降りやまない雪は、君の心に似てる。
その日の夜、夢を見た。
大樹が私をじっと見つめていて、それは悲しくて切ない瞳だった。
『なあ、どうして小枝が……』
今までの夢はここでいつも終わっていたけれど、今日はその続きがあった。
『そんなにツラそうにするの?俺は小枝のことを責めたことなんてない。いつも、いつだって、小枝が生きててよかったって思ってた』
いつも責められてる気がしていた。
でも本当は違った。きっと大樹は、怒っていたんだ。
私なんてとか、どうせ私はとか、そんなマイナスなことを言って、自分自身を否定し続けていたから。そんな気持ちも知らずに、私は大樹からも目を背けていた。
『笑ってよ、小枝。それで、俺のぶんまで生きて』
「大樹っ……」
ただ涙を溢すだけの私の肩に、大樹がそっと手を置く。夢の中のはずなのにその感触は本物で、私はすぐに握り返した。
『俺は小枝の中にいるから。俺たちは双子だろ?』
同じお腹から生まれて、同じ場所で育った私たち。
実は大樹には胎内(たいない)記憶があって、『小さい時は小枝と同じ部屋にいて、ずっとくっついて寝てた』と教えてくれたことがある。
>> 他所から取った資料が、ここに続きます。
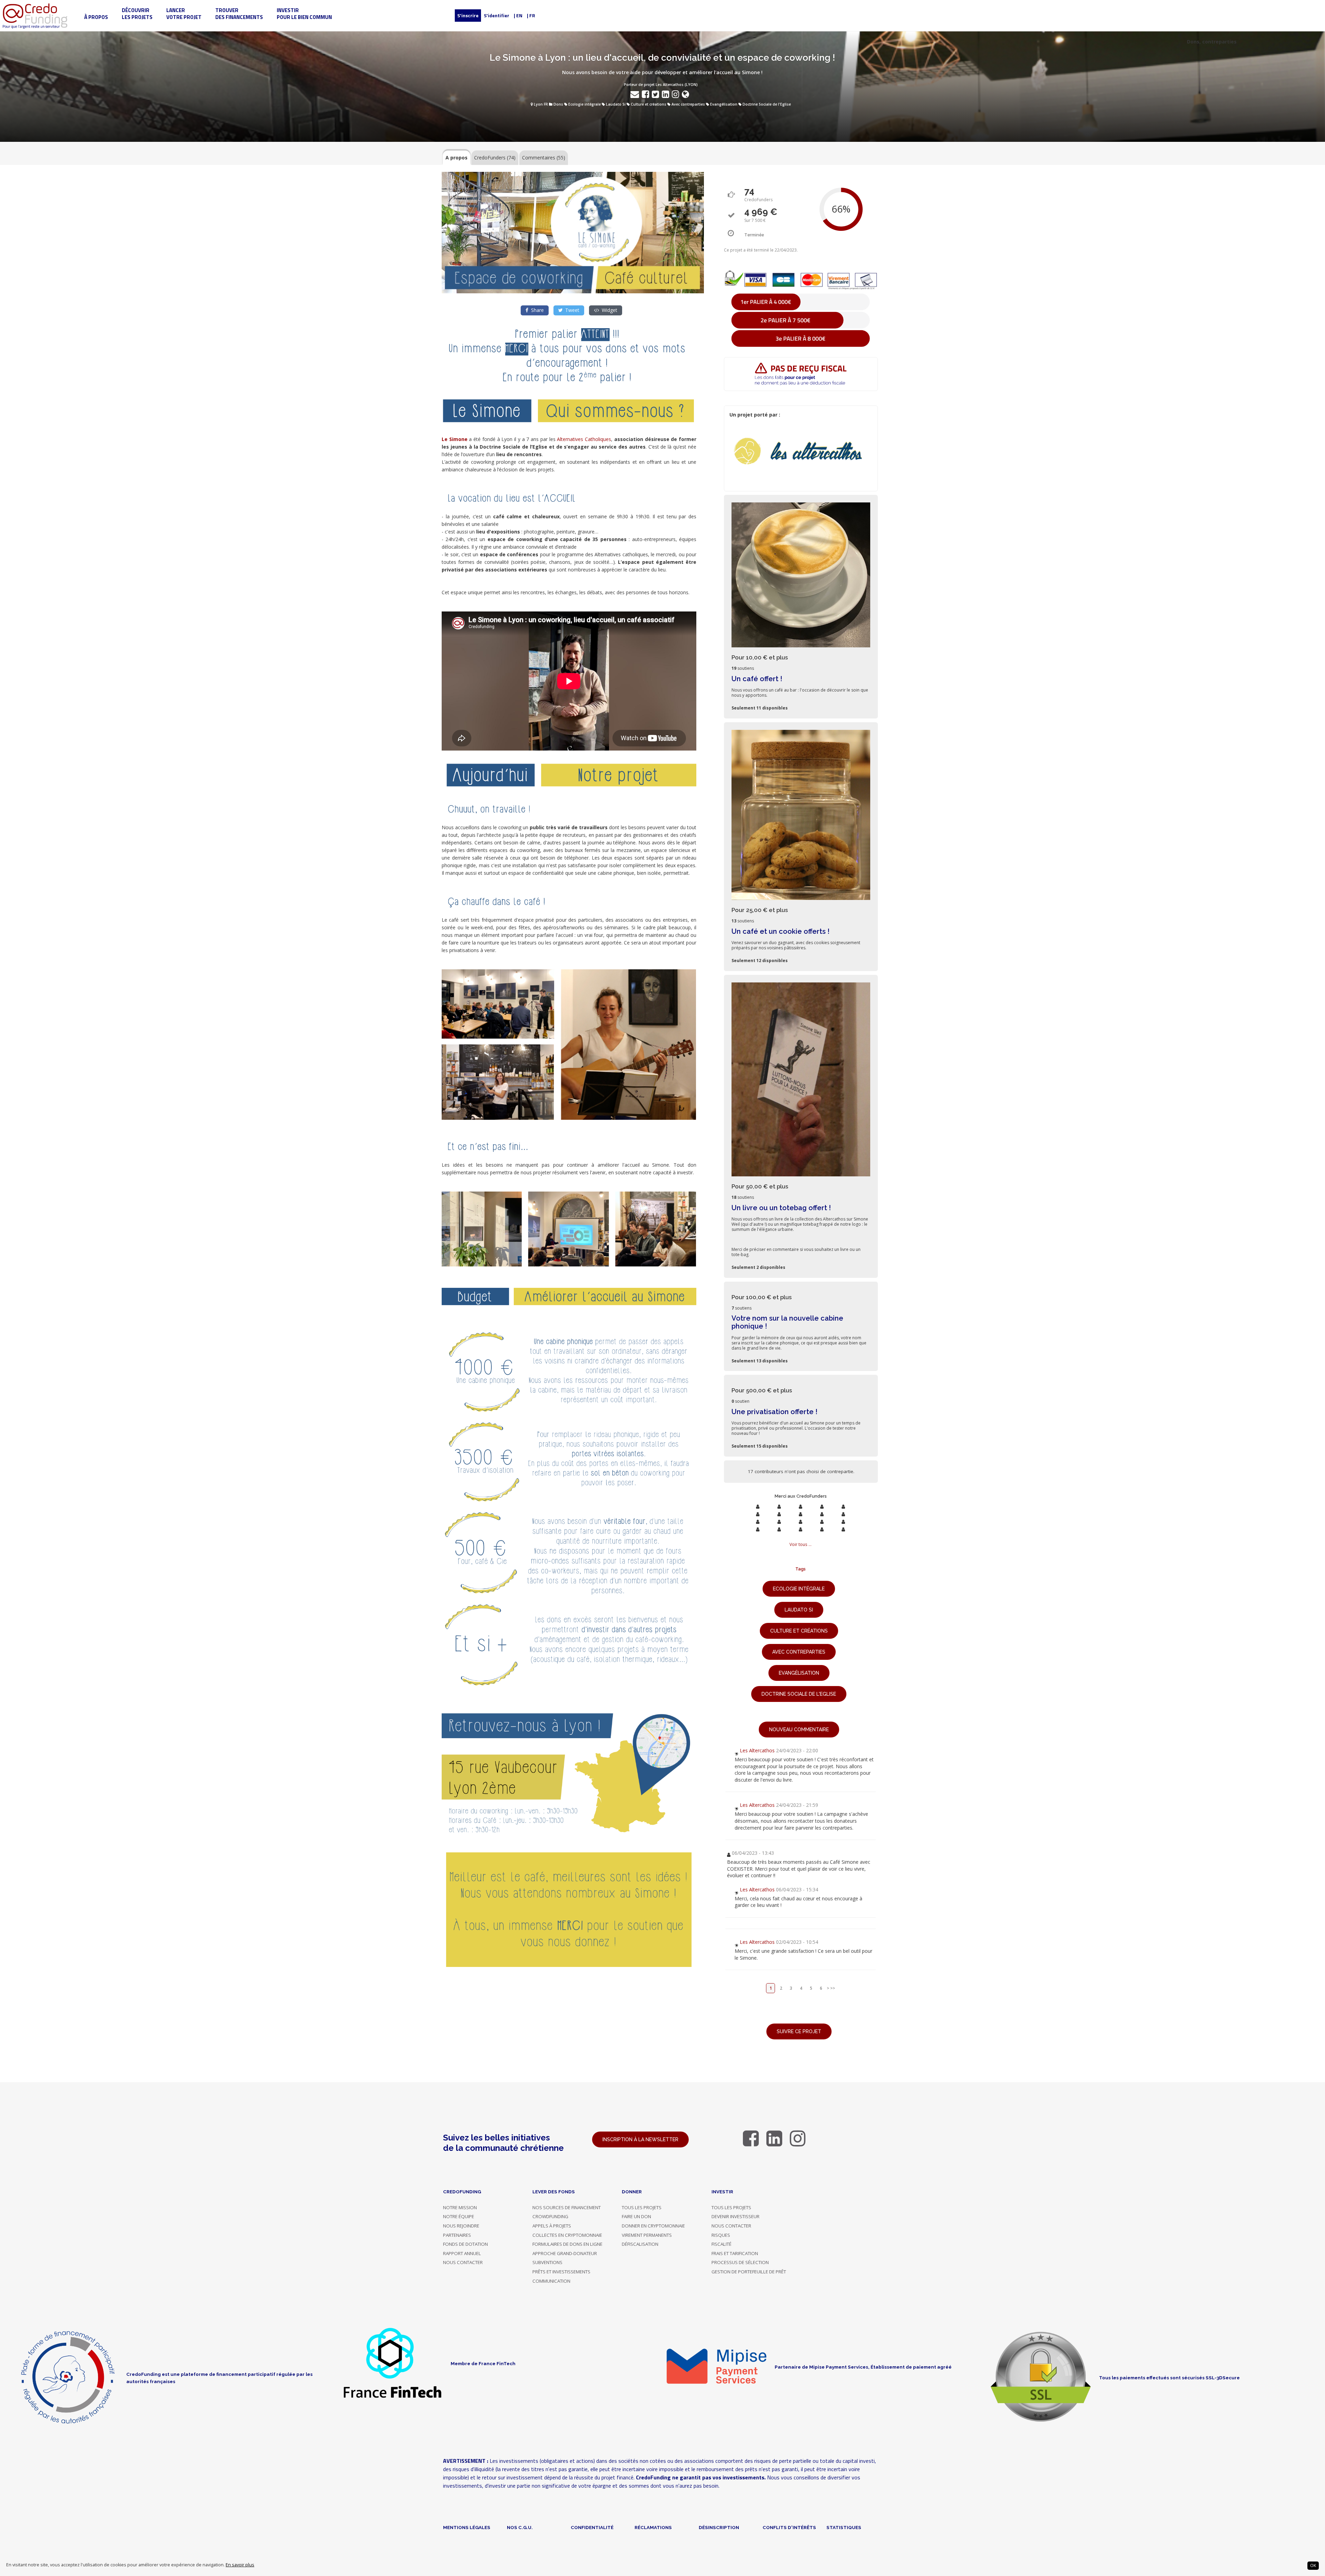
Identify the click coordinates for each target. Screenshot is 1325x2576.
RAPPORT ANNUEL (462, 2253)
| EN (518, 15)
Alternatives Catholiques (584, 439)
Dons (558, 104)
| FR (531, 15)
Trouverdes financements (239, 13)
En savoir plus (240, 2565)
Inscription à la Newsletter (640, 2139)
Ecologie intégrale (584, 104)
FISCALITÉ (721, 2244)
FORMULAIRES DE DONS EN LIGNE (567, 2244)
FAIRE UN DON (636, 2216)
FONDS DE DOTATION (465, 2244)
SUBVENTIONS (547, 2262)
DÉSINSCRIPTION (719, 2527)
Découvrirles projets (137, 13)
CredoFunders (495, 157)
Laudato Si (616, 104)
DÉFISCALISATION (640, 2244)
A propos (456, 157)
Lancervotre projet (184, 13)
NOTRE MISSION (460, 2207)
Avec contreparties (688, 104)
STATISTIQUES (843, 2527)
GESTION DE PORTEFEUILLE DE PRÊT (748, 2272)
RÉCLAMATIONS (653, 2527)
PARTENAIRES (457, 2235)
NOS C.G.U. (520, 2527)
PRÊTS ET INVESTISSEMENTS (561, 2272)
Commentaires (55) (543, 157)
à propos (96, 17)
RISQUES (720, 2235)
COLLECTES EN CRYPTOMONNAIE (567, 2235)
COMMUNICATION (551, 2281)
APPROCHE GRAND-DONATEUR (564, 2253)
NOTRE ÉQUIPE (458, 2216)
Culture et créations (648, 104)
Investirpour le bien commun (304, 13)
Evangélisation (723, 104)
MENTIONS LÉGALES (466, 2527)
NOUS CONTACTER (463, 2262)
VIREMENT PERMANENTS (647, 2235)
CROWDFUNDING (550, 2216)
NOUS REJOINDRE (461, 2226)
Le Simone (455, 439)
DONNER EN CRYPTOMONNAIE (653, 2226)
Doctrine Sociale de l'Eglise (767, 104)
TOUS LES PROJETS (641, 2207)
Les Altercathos (757, 1750)
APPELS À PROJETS (551, 2226)
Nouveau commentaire (799, 1729)
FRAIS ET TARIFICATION (734, 2253)
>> (832, 1988)
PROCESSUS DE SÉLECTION (740, 2262)
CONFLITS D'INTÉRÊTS (789, 2527)
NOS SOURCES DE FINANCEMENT (566, 2207)
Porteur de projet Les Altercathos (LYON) (661, 84)
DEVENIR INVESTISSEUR (735, 2216)
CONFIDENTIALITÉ (592, 2527)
『早くお外に出たいね』っていつも話してて、小枝と一緒だったから寂しくなかった』とも言っていた。
私は現実主義だし、胎内記憶だとかは信じないタイプだけど、生まれる前から大樹と一緒にいたこと。
形になる前から隣にいて、ふたりで一緒に生まれたいねって話をしていたこと。
そうして双子として生まれたいとお互いに選んだことは、絵空事でもご都合主義でもいいから信じたい。
そして叶うなら、また大樹と一緒に生まれたい。
「大樹、ありがとう」
そう感謝を伝えた途端、心の鉛がなくなった。
私が笑うと大樹はようやく大樹らしい太陽のような顔で、ニカッと笑ってくれた。